Entries on locating words and elements
★ ★ ★ ★
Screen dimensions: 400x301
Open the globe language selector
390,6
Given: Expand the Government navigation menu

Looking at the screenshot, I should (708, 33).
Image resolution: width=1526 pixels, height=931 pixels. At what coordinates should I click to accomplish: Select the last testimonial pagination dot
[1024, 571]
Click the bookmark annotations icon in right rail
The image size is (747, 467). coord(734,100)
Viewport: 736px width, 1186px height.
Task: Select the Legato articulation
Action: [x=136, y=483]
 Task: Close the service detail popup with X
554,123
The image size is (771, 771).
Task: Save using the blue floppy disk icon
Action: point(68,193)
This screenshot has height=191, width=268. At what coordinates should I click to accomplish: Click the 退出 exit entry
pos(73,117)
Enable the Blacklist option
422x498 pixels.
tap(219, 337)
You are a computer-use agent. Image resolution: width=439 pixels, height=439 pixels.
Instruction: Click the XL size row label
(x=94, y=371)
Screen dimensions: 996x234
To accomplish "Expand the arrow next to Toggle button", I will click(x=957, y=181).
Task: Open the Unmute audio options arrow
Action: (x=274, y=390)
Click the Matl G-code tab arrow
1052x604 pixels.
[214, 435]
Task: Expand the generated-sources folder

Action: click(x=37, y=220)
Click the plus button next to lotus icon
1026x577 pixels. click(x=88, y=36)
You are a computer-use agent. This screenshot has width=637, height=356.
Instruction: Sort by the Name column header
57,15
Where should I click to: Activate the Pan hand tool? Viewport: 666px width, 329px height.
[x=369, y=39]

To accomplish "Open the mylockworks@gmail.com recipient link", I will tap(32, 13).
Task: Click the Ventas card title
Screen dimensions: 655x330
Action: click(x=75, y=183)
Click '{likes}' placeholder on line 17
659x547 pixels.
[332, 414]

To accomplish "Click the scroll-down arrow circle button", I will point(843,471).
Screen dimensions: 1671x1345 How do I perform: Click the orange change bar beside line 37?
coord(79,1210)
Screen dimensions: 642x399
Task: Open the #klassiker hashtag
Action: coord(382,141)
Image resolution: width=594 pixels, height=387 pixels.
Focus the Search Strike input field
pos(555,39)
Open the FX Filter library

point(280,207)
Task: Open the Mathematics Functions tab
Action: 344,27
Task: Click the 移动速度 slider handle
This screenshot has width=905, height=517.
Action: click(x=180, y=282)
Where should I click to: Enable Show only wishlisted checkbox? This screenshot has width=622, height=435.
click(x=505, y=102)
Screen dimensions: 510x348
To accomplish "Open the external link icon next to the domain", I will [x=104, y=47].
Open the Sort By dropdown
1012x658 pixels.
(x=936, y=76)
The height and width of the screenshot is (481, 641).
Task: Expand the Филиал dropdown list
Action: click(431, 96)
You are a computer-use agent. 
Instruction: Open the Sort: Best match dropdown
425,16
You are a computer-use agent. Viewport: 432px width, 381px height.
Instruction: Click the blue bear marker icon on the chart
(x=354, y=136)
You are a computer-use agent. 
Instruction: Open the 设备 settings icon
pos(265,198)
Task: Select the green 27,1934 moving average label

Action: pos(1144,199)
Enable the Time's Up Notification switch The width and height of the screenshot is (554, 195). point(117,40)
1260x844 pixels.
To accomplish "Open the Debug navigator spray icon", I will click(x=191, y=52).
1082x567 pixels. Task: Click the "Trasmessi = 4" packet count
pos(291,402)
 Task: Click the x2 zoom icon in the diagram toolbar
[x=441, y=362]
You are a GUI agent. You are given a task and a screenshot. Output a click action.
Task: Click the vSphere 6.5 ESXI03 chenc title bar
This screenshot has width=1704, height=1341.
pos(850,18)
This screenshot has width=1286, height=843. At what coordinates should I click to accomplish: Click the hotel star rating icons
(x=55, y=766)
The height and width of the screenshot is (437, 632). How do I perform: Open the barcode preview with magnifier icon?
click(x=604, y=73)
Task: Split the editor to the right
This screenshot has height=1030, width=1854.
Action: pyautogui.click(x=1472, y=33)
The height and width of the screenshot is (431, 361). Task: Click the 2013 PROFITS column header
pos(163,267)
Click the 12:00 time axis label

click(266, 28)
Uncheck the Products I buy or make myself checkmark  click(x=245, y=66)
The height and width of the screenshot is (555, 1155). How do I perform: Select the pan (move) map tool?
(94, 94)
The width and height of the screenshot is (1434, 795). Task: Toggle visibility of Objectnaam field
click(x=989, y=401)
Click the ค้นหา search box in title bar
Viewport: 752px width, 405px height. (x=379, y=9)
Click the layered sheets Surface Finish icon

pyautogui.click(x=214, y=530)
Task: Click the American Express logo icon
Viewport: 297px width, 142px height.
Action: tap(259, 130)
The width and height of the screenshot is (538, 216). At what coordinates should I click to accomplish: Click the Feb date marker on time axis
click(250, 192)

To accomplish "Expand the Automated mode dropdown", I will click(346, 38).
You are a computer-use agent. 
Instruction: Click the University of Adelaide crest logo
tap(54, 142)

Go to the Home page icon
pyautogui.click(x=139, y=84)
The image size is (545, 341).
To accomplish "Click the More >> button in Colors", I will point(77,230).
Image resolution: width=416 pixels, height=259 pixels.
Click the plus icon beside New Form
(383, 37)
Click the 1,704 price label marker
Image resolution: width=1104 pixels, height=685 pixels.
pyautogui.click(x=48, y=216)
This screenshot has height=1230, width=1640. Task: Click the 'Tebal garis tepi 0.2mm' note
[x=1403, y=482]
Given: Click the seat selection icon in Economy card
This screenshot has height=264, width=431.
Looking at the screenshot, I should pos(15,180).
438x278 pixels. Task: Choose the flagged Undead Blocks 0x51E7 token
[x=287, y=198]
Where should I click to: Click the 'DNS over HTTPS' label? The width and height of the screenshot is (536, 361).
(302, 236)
★ ★ ★ ★
Reproduce all of the lines above verbatim.

■ Complete response ■
Screen dimensions: 400x301
Open the globe language selector
390,6
Given: Expand the Government navigation menu

Looking at the screenshot, I should (708, 33).
Image resolution: width=1526 pixels, height=931 pixels. At what coordinates should I click to accomplish: Select the last testimonial pagination dot
[1024, 571]
Click the bookmark annotations icon in right rail
The image size is (747, 467). coord(734,100)
Viewport: 736px width, 1186px height.
Task: Select the Legato articulation
Action: [x=136, y=483]
 Task: Close the service detail popup with X
554,123
The image size is (771, 771).
Task: Save using the blue floppy disk icon
Action: point(68,193)
This screenshot has height=191, width=268. At what coordinates should I click to accomplish: Click the 退出 exit entry
pos(73,117)
Enable the Blacklist option
422x498 pixels.
tap(219, 337)
You are a computer-use agent. Image resolution: width=439 pixels, height=439 pixels.
Instruction: Click the XL size row label
(x=94, y=371)
Screen dimensions: 996x234
To accomplish "Expand the arrow next to Toggle button", I will click(x=957, y=181).
Task: Open the Unmute audio options arrow
Action: (x=274, y=390)
Click the Matl G-code tab arrow
1052x604 pixels.
[214, 435]
Task: Expand the generated-sources folder

Action: click(x=37, y=220)
Click the plus button next to lotus icon
1026x577 pixels. click(x=88, y=36)
You are a computer-use agent. This screenshot has width=637, height=356.
Instruction: Sort by the Name column header
57,15
Where should I click to: Activate the Pan hand tool? Viewport: 666px width, 329px height.
[x=369, y=39]

To accomplish "Open the mylockworks@gmail.com recipient link", I will tap(32, 13).
Task: Click the Ventas card title
Screen dimensions: 655x330
Action: click(x=75, y=183)
Click '{likes}' placeholder on line 17
659x547 pixels.
[332, 414]

To accomplish "Click the scroll-down arrow circle button", I will point(843,471).
Screen dimensions: 1671x1345 How do I perform: Click the orange change bar beside line 37?
coord(79,1210)
Screen dimensions: 642x399
Task: Open the #klassiker hashtag
Action: coord(382,141)
Image resolution: width=594 pixels, height=387 pixels.
Focus the Search Strike input field
pos(555,39)
Open the FX Filter library

point(280,207)
Task: Open the Mathematics Functions tab
Action: 344,27
Task: Click the 移动速度 slider handle
This screenshot has width=905, height=517.
Action: click(x=180, y=282)
Where should I click to: Enable Show only wishlisted checkbox? This screenshot has width=622, height=435.
click(x=505, y=102)
Screen dimensions: 510x348
To accomplish "Open the external link icon next to the domain", I will [x=104, y=47].
Open the Sort By dropdown
1012x658 pixels.
(x=936, y=76)
The height and width of the screenshot is (481, 641).
Task: Expand the Филиал dropdown list
Action: click(431, 96)
You are a computer-use agent. 
Instruction: Open the Sort: Best match dropdown
425,16
You are a computer-use agent. Viewport: 432px width, 381px height.
Instruction: Click the blue bear marker icon on the chart
(x=354, y=136)
You are a computer-use agent. 
Instruction: Open the 设备 settings icon
pos(265,198)
Task: Select the green 27,1934 moving average label

Action: pos(1144,199)
Enable the Time's Up Notification switch The width and height of the screenshot is (554, 195). point(117,40)
1260x844 pixels.
To accomplish "Open the Debug navigator spray icon", I will click(x=191, y=52).
1082x567 pixels. Task: Click the "Trasmessi = 4" packet count
pos(291,402)
 Task: Click the x2 zoom icon in the diagram toolbar
[x=441, y=362]
You are a GUI agent. You are given a task and a screenshot. Output a click action.
Task: Click the vSphere 6.5 ESXI03 chenc title bar
This screenshot has width=1704, height=1341.
pos(850,18)
This screenshot has width=1286, height=843. At what coordinates should I click to accomplish: Click the hotel star rating icons
(x=55, y=766)
The height and width of the screenshot is (437, 632). How do I perform: Open the barcode preview with magnifier icon?
click(x=604, y=73)
Task: Split the editor to the right
This screenshot has height=1030, width=1854.
Action: pyautogui.click(x=1472, y=33)
The height and width of the screenshot is (431, 361). Task: Click the 2013 PROFITS column header
pos(163,267)
Click the 12:00 time axis label

click(266, 28)
Uncheck the Products I buy or make myself checkmark  click(x=245, y=66)
The height and width of the screenshot is (555, 1155). How do I perform: Select the pan (move) map tool?
(94, 94)
The width and height of the screenshot is (1434, 795). Task: Toggle visibility of Objectnaam field
click(x=989, y=401)
Click the ค้นหา search box in title bar
Viewport: 752px width, 405px height. (x=379, y=9)
Click the layered sheets Surface Finish icon

pyautogui.click(x=214, y=530)
Task: Click the American Express logo icon
Viewport: 297px width, 142px height.
Action: tap(259, 130)
The width and height of the screenshot is (538, 216). At what coordinates should I click to accomplish: Click the Feb date marker on time axis
click(250, 192)

To accomplish "Expand the Automated mode dropdown", I will click(346, 38).
You are a computer-use agent. 
Instruction: Click the University of Adelaide crest logo
tap(54, 142)

Go to the Home page icon
pyautogui.click(x=139, y=84)
The image size is (545, 341).
To accomplish "Click the More >> button in Colors", I will point(77,230).
Image resolution: width=416 pixels, height=259 pixels.
Click the plus icon beside New Form
(383, 37)
Click the 1,704 price label marker
Image resolution: width=1104 pixels, height=685 pixels.
pyautogui.click(x=48, y=216)
This screenshot has height=1230, width=1640. Task: Click the 'Tebal garis tepi 0.2mm' note
[x=1403, y=482]
Given: Click the seat selection icon in Economy card
This screenshot has height=264, width=431.
Looking at the screenshot, I should pos(15,180).
438x278 pixels. Task: Choose the flagged Undead Blocks 0x51E7 token
[x=287, y=198]
Where should I click to: Click the 'DNS over HTTPS' label? The width and height of the screenshot is (536, 361).
(302, 236)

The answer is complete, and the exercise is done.